The first camera I ever bought for myself is the one in the picture above: a Sony Maniac FD5. I’d had film point-and-shoots before, Kodak Instamatics that consumed 110 film and flashcubes (remember flashcubes?), and for a brief while I used a 35mm point-and-shoot; but the Mavica was the first camera I spent any significant amount of time with.
The FD5 was one of the first truly popular digital cameras, and it’s easy to see why—if you’ve got a long memory and you squint a bit.
It was basically a video camera (notice the words “Sony Video Lens” on the lens) that had been modified to capture the current frame as a still and save it as a 640×480 JPEG file. Better still, it saved it to a 3.5” floppy disk.
640×480 pixels—that’s about a third of a megapixel. And 3.5” floppies. No real exposure control, though I do see a “MACRO” control there on the front, under the flash. You composed your picture on a small screen on the back (like many cameras to this day), and pressed the shutter. There are buttons on the back labeled “Brighter +/-“, but if I recall correctly they didn’t adjust the exposure, just the brightness of the screen.
Dirt simple; just a digital point-and-shoot.
(!) And yet, it was incredibly compelling. My friend Steve got one (actually, I think he had the FD7, which had a 3x zoom lens), and I couldn’t wait to get one of my own.
Mind you, my eldest child was 8 months old and about ready to start walking; that might have affected my decision.

He never crawled, he just got up.
So what was so cool about the Mavica as opposed to other digital cameras of the day?
There were two things, and both of them came down to that 3.5” floppy in the foreground.
The first digital cameras stored your photos in on-board memory—which was strictly limited. And when you filled it up, you were done. You had to download them to a computer using a cable of some kind—let me repeat that, of some kind—and clear the camera’s memory before you could take any more pictures.
SD Cards, which are ubiquitous now, were years away. Sony eventually released something they called a MemoryStick, that shortly thereafter went the way of the Betamax, as did the CompactFlash cards everyone else used; but even those didn’t exist yet. (To make it painfully clear how far off these cards were, I’ll note that Sony eventually found it reasonable to sell a Mavica with a built-in CD-R drive. Yup, it recorded your photos to a CD-ROM.)

**YOUR ASSIGNMENT:**
Set down, word for word, the part of the passage about the Sony Mavica between "640×480 pixels—that’s about" and "a digital point-and-shoot.", inclusive.

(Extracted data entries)
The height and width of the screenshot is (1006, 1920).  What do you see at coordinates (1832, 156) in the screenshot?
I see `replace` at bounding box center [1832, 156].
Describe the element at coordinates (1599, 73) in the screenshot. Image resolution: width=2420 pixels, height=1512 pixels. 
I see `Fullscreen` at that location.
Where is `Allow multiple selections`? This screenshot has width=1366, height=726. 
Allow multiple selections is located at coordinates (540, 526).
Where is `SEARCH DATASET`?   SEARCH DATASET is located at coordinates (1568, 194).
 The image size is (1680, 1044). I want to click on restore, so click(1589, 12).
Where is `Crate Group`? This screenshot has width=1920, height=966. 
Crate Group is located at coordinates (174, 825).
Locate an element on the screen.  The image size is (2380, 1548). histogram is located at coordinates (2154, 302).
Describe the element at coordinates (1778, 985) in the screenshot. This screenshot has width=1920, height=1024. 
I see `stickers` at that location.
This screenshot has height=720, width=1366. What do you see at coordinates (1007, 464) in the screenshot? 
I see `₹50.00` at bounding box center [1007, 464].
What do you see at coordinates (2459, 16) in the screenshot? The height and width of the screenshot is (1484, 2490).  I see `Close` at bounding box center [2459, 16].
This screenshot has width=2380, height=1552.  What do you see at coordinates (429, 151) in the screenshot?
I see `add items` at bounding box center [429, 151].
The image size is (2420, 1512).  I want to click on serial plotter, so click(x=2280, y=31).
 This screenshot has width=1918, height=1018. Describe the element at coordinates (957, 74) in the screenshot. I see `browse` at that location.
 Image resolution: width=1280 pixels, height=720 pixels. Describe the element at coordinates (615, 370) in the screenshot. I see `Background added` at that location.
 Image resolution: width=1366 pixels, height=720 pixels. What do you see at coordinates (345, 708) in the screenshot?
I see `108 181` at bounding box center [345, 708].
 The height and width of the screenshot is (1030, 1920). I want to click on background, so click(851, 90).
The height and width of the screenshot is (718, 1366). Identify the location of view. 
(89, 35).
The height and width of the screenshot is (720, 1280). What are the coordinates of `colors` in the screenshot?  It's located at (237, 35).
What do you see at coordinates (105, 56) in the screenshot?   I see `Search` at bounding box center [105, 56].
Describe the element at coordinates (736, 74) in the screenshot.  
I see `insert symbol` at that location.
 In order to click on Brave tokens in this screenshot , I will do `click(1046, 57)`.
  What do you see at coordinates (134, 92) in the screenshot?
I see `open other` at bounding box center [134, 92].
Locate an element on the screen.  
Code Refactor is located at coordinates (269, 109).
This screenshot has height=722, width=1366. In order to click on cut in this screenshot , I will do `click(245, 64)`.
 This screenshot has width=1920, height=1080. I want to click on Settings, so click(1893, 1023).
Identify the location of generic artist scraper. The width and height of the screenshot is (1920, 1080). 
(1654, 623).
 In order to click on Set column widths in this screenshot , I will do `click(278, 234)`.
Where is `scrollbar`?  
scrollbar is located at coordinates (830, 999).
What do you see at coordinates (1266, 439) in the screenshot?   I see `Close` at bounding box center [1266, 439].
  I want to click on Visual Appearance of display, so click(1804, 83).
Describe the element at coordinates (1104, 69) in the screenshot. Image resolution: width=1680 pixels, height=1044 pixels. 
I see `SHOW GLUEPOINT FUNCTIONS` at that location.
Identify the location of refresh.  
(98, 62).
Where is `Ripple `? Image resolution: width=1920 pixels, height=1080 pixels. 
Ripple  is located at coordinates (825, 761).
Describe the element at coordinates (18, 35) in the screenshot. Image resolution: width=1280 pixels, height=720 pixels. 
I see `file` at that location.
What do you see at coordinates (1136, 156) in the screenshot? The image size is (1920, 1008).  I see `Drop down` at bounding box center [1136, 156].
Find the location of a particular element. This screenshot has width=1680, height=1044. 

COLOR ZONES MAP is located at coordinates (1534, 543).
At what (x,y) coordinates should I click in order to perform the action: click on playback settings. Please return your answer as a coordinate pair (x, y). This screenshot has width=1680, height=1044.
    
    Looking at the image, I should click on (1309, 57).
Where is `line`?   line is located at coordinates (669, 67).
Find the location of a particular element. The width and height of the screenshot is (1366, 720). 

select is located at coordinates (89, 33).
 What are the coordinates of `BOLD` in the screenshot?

**RESULT:**
640×480 pixels—that’s about a third of a megapixel. And 3.5” floppies. No real exposure control, though I do see a “MACRO” control there on the front, under the flash. You composed your picture on a small screen on the back (like many cameras to this day), and pressed the shutter. There are buttons on the back labeled “Brighter +/-“, but if I recall correctly they didn’t adjust the exposure, just the brightness of the screen.
Dirt simple; just a digital point-and-shoot.